**Work item**
Below are the records; copy exactly the stretch from the line containing "Screen dimensions: 1000x452" through the line containing "Screen dimensions: 1171x700", both ends included, and nothing else.
§
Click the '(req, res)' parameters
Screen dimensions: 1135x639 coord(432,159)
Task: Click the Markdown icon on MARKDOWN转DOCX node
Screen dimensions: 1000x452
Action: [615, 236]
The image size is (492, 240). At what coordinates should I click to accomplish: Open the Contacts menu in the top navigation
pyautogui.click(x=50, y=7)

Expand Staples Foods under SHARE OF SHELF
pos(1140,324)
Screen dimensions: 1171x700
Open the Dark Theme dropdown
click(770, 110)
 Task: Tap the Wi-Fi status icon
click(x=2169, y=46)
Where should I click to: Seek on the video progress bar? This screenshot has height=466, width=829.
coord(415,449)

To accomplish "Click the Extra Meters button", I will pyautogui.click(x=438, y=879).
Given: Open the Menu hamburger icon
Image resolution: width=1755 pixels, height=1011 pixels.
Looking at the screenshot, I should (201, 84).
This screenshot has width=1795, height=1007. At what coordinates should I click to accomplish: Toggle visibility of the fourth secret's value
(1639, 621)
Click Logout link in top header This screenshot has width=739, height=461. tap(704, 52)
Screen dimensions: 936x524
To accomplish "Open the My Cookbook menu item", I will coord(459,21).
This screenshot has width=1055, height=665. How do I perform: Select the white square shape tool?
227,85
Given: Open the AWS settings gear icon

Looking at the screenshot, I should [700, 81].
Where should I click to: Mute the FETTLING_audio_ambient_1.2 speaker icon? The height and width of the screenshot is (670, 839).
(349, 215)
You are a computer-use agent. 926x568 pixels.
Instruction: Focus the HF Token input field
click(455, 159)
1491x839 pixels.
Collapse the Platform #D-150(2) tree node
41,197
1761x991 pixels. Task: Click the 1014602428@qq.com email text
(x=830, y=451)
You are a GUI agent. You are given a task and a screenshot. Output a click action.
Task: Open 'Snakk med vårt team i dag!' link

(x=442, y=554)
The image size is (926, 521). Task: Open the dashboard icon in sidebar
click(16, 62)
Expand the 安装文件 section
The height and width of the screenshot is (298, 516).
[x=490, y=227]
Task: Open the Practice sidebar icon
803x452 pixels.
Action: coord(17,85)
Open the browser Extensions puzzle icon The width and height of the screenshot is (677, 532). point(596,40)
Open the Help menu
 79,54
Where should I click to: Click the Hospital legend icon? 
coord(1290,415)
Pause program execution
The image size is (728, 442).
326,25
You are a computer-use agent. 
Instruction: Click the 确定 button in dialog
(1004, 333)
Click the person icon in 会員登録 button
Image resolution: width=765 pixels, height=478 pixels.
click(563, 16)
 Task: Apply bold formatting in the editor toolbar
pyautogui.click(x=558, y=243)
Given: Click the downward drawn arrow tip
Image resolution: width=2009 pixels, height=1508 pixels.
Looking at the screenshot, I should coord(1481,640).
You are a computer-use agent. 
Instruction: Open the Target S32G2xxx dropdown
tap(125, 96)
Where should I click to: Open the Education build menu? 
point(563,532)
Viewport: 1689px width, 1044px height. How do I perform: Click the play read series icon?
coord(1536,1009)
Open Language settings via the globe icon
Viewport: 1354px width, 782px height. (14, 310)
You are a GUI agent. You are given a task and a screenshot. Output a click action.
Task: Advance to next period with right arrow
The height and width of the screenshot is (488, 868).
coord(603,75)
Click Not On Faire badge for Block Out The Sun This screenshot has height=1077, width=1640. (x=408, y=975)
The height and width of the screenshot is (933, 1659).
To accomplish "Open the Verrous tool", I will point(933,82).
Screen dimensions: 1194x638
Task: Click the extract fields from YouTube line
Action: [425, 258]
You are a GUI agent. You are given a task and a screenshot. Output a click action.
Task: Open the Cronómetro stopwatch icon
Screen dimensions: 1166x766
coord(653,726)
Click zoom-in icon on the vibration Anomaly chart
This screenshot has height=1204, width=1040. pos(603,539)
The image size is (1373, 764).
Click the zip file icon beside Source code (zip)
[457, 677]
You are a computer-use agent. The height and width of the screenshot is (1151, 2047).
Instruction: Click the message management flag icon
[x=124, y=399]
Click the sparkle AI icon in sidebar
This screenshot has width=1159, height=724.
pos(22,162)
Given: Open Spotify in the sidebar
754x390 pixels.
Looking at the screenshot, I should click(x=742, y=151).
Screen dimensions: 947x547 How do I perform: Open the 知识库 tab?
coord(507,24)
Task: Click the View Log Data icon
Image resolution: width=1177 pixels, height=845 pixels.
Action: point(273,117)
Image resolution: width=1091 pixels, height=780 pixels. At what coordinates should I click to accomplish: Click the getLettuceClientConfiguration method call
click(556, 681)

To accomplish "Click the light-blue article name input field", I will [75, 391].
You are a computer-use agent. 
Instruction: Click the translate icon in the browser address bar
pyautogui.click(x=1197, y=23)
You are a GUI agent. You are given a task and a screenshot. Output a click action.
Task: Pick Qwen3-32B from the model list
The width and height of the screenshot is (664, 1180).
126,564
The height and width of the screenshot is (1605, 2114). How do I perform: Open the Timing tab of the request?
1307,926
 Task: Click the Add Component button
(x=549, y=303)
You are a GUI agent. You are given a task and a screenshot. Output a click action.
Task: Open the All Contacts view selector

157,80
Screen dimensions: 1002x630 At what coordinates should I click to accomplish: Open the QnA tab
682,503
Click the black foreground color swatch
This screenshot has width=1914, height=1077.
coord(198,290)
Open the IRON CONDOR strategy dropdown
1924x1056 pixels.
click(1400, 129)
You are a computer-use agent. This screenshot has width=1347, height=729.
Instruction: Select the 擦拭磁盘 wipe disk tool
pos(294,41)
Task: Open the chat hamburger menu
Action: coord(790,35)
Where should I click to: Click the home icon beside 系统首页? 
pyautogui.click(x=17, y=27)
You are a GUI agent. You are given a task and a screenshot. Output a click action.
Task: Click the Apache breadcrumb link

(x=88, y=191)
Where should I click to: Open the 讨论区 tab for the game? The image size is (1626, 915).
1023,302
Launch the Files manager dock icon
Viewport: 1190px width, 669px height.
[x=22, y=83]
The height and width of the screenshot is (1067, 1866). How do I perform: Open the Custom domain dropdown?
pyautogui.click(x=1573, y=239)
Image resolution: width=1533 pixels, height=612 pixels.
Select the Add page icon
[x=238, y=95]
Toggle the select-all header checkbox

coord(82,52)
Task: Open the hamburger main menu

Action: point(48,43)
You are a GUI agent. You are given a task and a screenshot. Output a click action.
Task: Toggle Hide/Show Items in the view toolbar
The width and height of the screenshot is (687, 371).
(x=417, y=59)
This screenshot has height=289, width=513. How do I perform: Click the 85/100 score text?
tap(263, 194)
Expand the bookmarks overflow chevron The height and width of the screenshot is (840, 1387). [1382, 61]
§
**Completed exercise**
Screen dimensions: 1000x452
Action: [615, 236]
The image size is (492, 240). At what coordinates should I click to accomplish: Open the Contacts menu in the top navigation
pyautogui.click(x=50, y=7)

Expand Staples Foods under SHARE OF SHELF
pos(1140,324)
Screen dimensions: 1171x700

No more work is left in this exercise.